Killing Fields producer Lord Puttnam in Cambodia row
The British film maker, David Puttnam, helped inspire a generation of foreign correspondents with his highly acclaimed film The Killing Fields, which featured the experiences of journalists during the Khmer Rouge reign of terror in Cambodia. He has now made a return to the country with controversial comments about the current Cambodian government.
Lord Puttnam ran into hot water on a visit to attend a 30th anniversary screening of his much acclaimed film about the Cambodian genocide.
A "little knowledge is a dangerous thing," ran a headline in the English-language Cambodia Daily after Lord Puttnam was reported to have praised efforts by the current Cambodian government to combat corruption.
Veteran foreign correspondents, who covered the war in Cambodia, accused the film producer of naivety for failing to see the true nature of the government of Hun Sen, which is accused by human rights groups of widespread corruption and repression.
Transparency International's latest corruption perceptions index ranked Cambodia behind only North Korea in East Asia. The Asian Development Bank also found that corruption was the main area of concern for improving the business environment and governance in Cambodia.
Lord Puttnam was visiting the country in his capacity as a trade representative for the British Prime Minister, David Cameron.
"I don't think I've ever been anywhere where I have received such an absolute answer from government on the issues of stopping and stamping out corruption," he was quoted by the newspaper as telling an audience in the capital, Phnom Penn.
"I sincerely believe there to be an emerging generation of younger ministers who are committed to, among other things, stamping out corruption," he told the BBC.
He also cautioned the current generation of foreign journalists on their approach, saying they must decide whether their role was "to inflame or to inform".
Veteran correspondent, James Pringle, who covered the war in Vietnam and Cambodia for the Reuters news agency, wrote in the Cambodia Daily that journalists, some diplomats and local film makers appeared stunned by Lord Puttnam's comments.
He said The Killing Fields was one of the best films he'd ever seen, but that Lord Puttnam was completely out of touch with modern Cambodia.
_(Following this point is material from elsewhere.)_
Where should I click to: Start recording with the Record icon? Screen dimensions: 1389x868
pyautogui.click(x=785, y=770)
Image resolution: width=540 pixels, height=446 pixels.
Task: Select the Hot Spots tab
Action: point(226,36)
Nate Thayer, who famously interviewed the Khmer Rouge leader, Pol Pot, in 1997, said the Killing Fields was a great film but that Lord Puttnam's comments were an embarrassment.
"Hun Sen was plucked from his previous job as a Khmer Rouge military commander by the invading Vietnamese army, appointed the youngest prime minister on earth, and now holds the distinction of being the longest serving dictator on the planet."
The Killing Fields told the story of the New York Times correspondent, Sydney Schanberg, and his Cambodian assistant, Dith Pran, who was forced to stay in the country after the Khmer Rouge captured Phnom Penn and drove its residents into the countryside.
Dith Pran was eventually reunited with Schanberg in a refugee camp across the Thai border after a miraculous escape through the horrors of the Khmer Rouge genocide.
The film inspired a new generation of journalists and won much acclaim from the correspondents who had experienced the war and its aftermath first hand.
Lord Puttnam told the BBC that the criticisms he had received were polemical and had misrepresented his comments.
"I'm not a fool, but I was very impressed with the younger politicians that I met. The old cadre of politicians is moving on and the new generation is very impressive," he said.
He went to Cambodia as part of a tour of Indo-China to promote British investment and better relations.
Human Rights Watch in January accused the Hun Sen government of harsh repression culminating in the recent deaths of five striking garment workers, who were shot by police while demonstrating for higher pay in the capital.
"Hun Sen's government violates human rights on a daily basis by violently preventing the opposition, trade unions, activists and others from gathering to demand political change," said the organisation in a report in January. "Countries at the Human Rights Council should condemn this brutal crackdown and insist the Cambodian government engage in serious reforms."
The former Australian foreign minister, Gareth Evans, who played an important role in the diplomacy that brought the war in Cambodia to an end, says that he's giving up hope of meaningful reform under the current government.
"The recent killings repeat a pattern of political violence that recurred all too often at crucial moments in Cambodia's history," he said on his website. He called for current leaders to be "named, shamed, investigated and sanctioned".
Lord Puttnam said the lesson he had learned from his years of work with Unicef was that engagement was the best approach.
"Gareth Evans is no longer foreign minister," he said "I doubt he would advocate disengagement if he was."
He said that he was focused on what might be the future of the nation and its people and rejected the politics of despair.
"Time will tell if I've simply been gullible - should that be the case I'll undoubtedly appear somewhat naïve and foolish," he said.